Research & Sampling Design – Comprehensive Study Notes

Meaning and Scope of Research Design

"Research Design" = overall blueprint for a study.
- Arranges the “what, where, when, how much & by what means” of data collection/analysis.
- Formal definition: “arrangement of conditions for collection & analysis of data in a manner that combines relevance to research purpose with economy in procedure.”
Covers researcher actions from framing the hypothesis → operationalising variables → collecting & analysing data → writing final report.

Typical Design‐Decision Questions

What is the study about & why is it being done?
Where & when will it be carried out (time horizon, geographic setting)?
What data are required & where can they be found?
What period(s) will be covered?
What sample design will be followed?
Which data-collection techniques will be used?
How will data be analysed?

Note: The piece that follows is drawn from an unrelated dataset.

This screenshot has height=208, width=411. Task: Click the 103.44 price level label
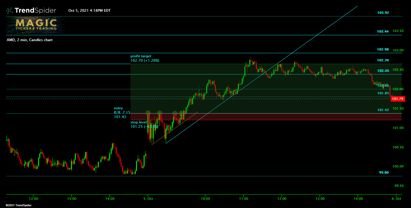383,31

In what reporting style?

Four Sub-Designs Contained in the Master Design

Sampling design – procedure for selecting study elements.
Observational (data) design – conditions under which observations are made (who, when, where, with what instrument).
Statistical design – how many observations, which analyses.
Operational design – field and administrative procedures that implement the other three.

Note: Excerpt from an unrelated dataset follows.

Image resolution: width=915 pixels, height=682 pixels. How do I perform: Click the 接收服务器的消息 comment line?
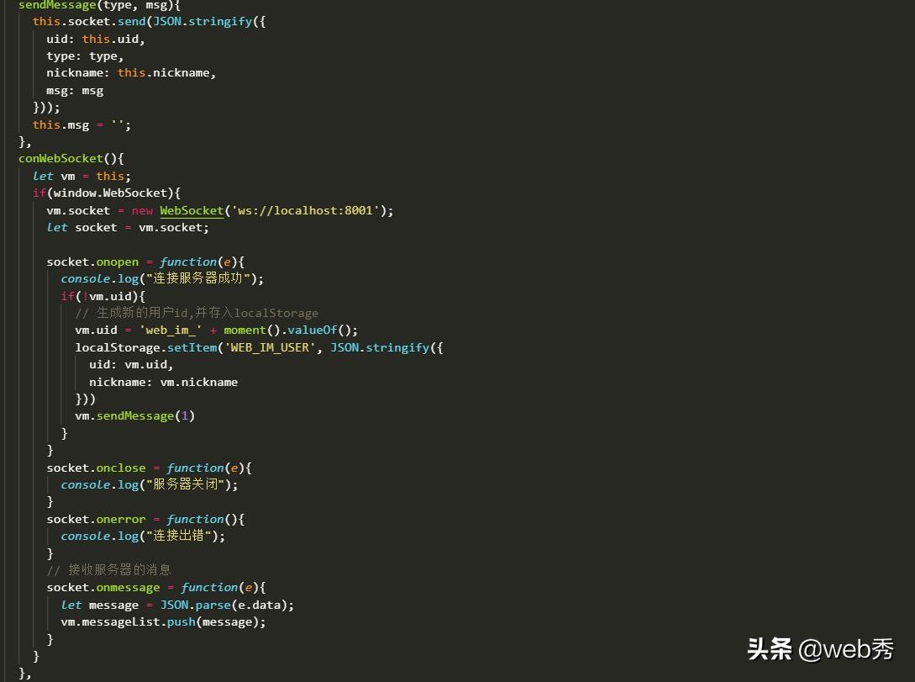coord(109,569)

Need / Importance of Research Design

Ensures smooth, efficient conduct → maximises information while minimising time, effort & cost.
Provides firm foundation for reliability & validity of results.
Serves as architectural “blue-print,” analogous to a house plan before construction.
Specific benefits:
- Reduces inaccuracy & bias; improves efficiency & reliability.
- Minimises waste of resources; guides resource allocation.
- Clarifies requirements for hypothesis testing & data needs.
- Communicates overview to other experts; keeps project on course.

Features of a Good Design

Flexible, appropriate, efficient, economical.
Minimises bias & experimental error; maximises reliability.
Generates maximal information; allows examination of multiple aspects of problem.
Suitability is context-specific: one design rarely fits all problems.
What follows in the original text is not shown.